Metin ve öğe konumu girdileri:
-------------------------
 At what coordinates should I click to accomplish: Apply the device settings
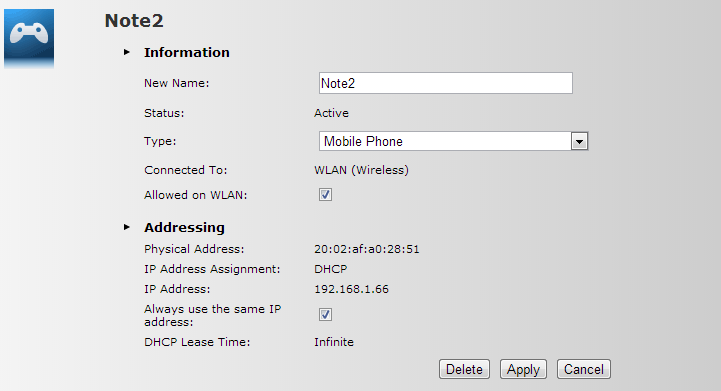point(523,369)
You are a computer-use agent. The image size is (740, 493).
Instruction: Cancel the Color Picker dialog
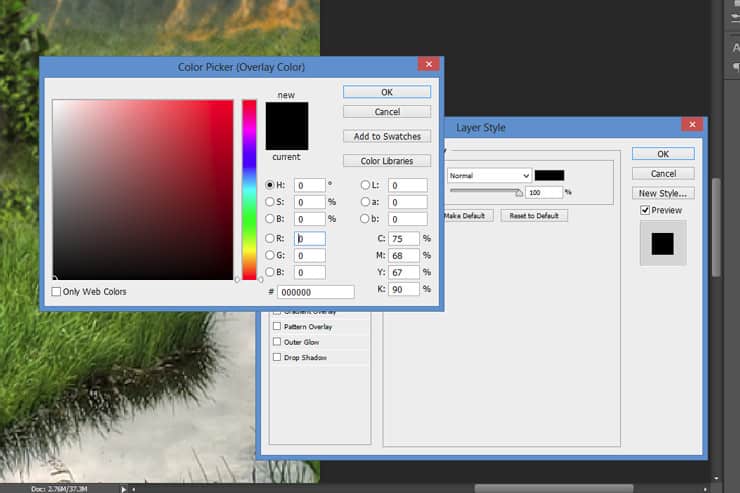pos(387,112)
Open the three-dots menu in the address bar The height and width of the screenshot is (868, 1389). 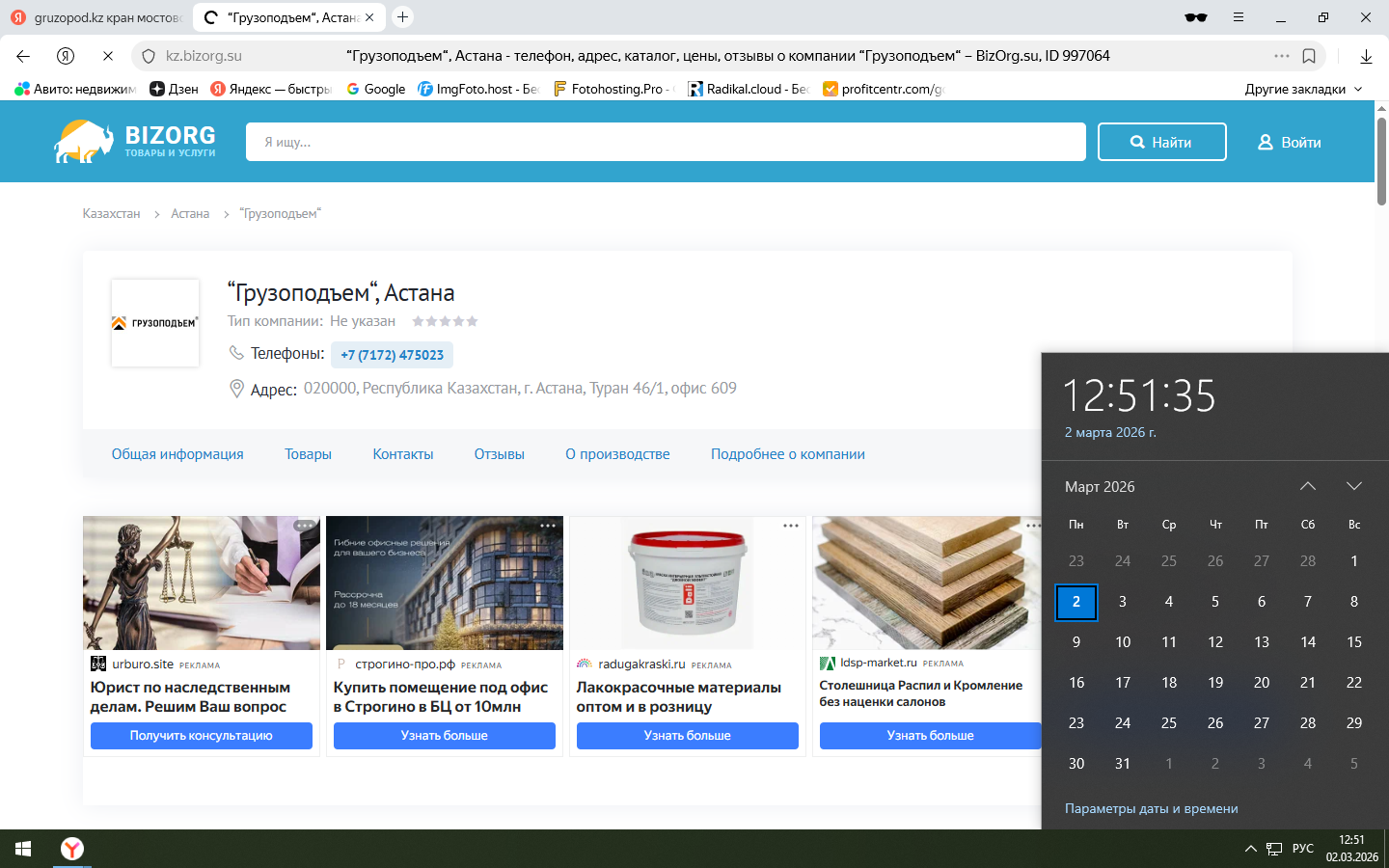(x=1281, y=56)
-------------------------
Görev Metni: Yukarıdaki listede "Apply" sözcüğünü içeren her satırı seçin ve olduğu gibi kopyalayın.

Tam Çıktı:
 At what coordinates should I click to accomplish: Apply the device settings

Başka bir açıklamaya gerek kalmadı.